The latest advisory extends farther into Puget Sound than last week’s.
City crews performed a video inspection of the sewer main but were not able to determine a cause of the sewer blockage. Typically, such blockages are caused by disposable wipes, rags and grease being dumped into the sewer. The advisory for that incident expired Jan. 1.
Wierzbicki said the only way the city finds out about such events is when it’s reported by someone near the site.
“We have a handful of such events every year,” he added.
The public is advised to avoid contact with water in the harbor. The health district recommends against swimming, wading or types of water recreation that could cause water to be swallowed or get into the mouth, nose or eyes. People should immediately wash with soap and clean water if they have exposure to the water. No shellfishing is allowed either.

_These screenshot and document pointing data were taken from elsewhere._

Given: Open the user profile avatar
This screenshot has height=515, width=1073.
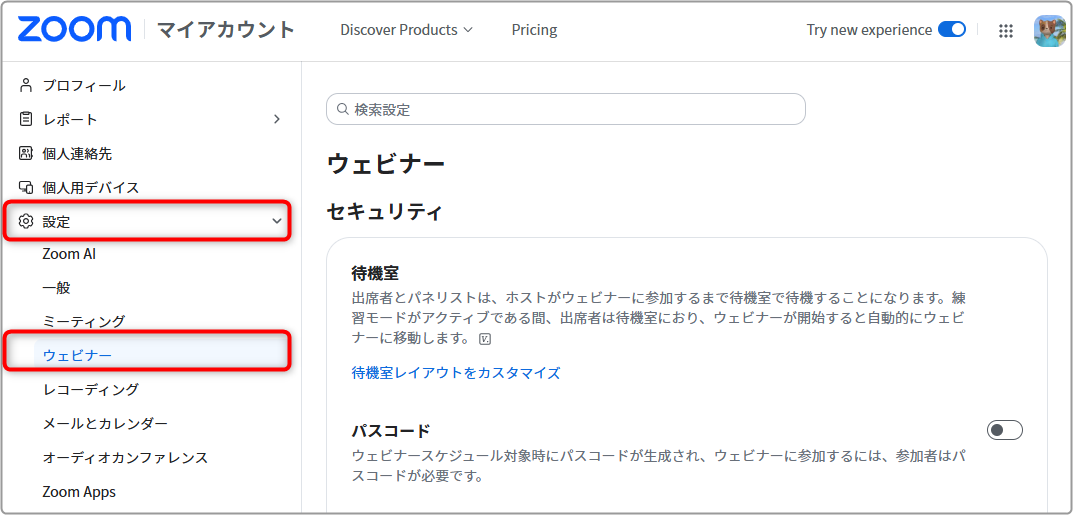Looking at the screenshot, I should 1049,31.
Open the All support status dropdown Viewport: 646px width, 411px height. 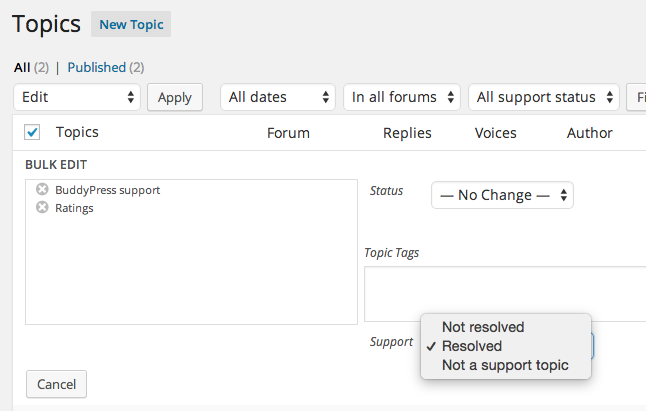coord(544,97)
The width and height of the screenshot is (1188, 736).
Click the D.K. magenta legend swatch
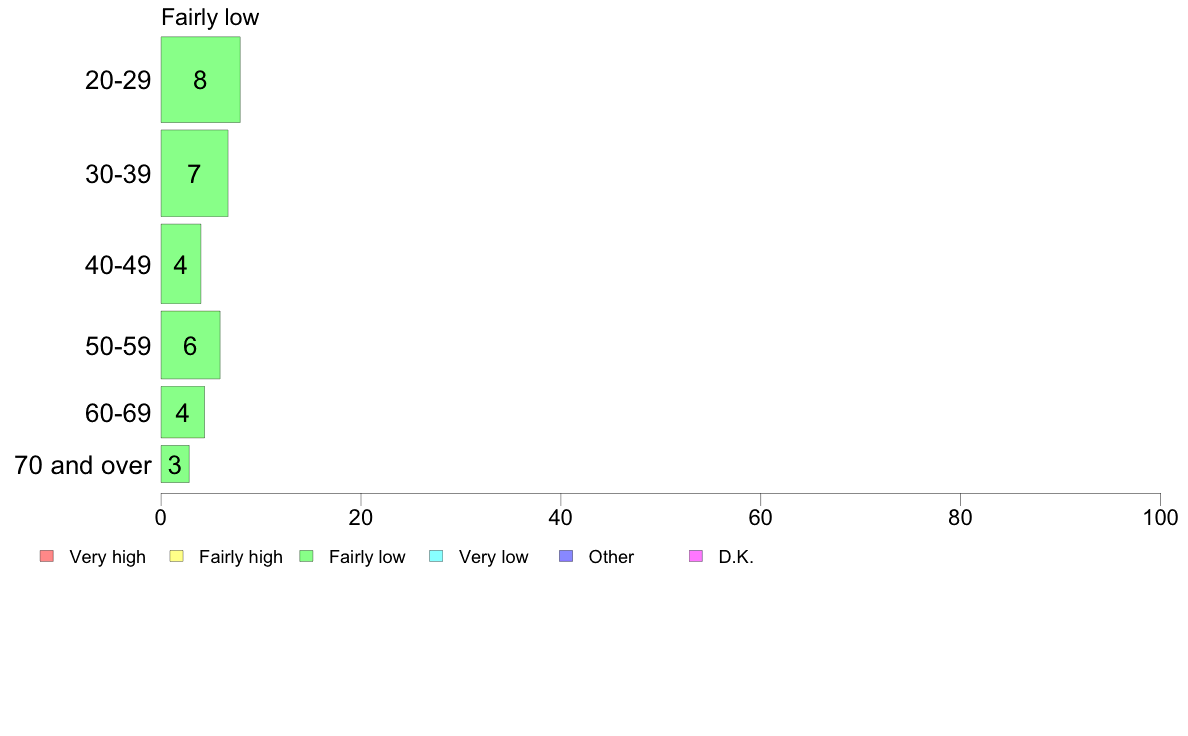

Warning signs were to be posted at public access points to Eagle Harbor.
The city has staff on call 24 hours per day, and the public is always advised to call 9-1-1 to report emergencies, such as sewage spills, after normal working hours and on weekends.
Sewage spills are not that uncommon on BI. Such a spill from King County affected local shorelines in July of 2019. Also that year in February, BI had its own spill on its southern shoreline.
Another one from King County led to a shellfish ban on BI’s eastern shores in February of 2017.
It was a bad year for BI sewage spills in 2014 with four – all in Eagle Harbor. They happened in October, June, February and January.
About the plant
The Winslow wastewater collection system flows to the Winslow Wastewater Treatment Plant owned and operated by the city. The sludge plant uses dissolved oxygen for solids treatment and ultraviolet light for disinfection.
Each year the plant treats 150 million gallons of wastewater with typical conventional pollutant removals above 97 percent. The treated wastewater is discharged east of Wing Point into Puget Sound.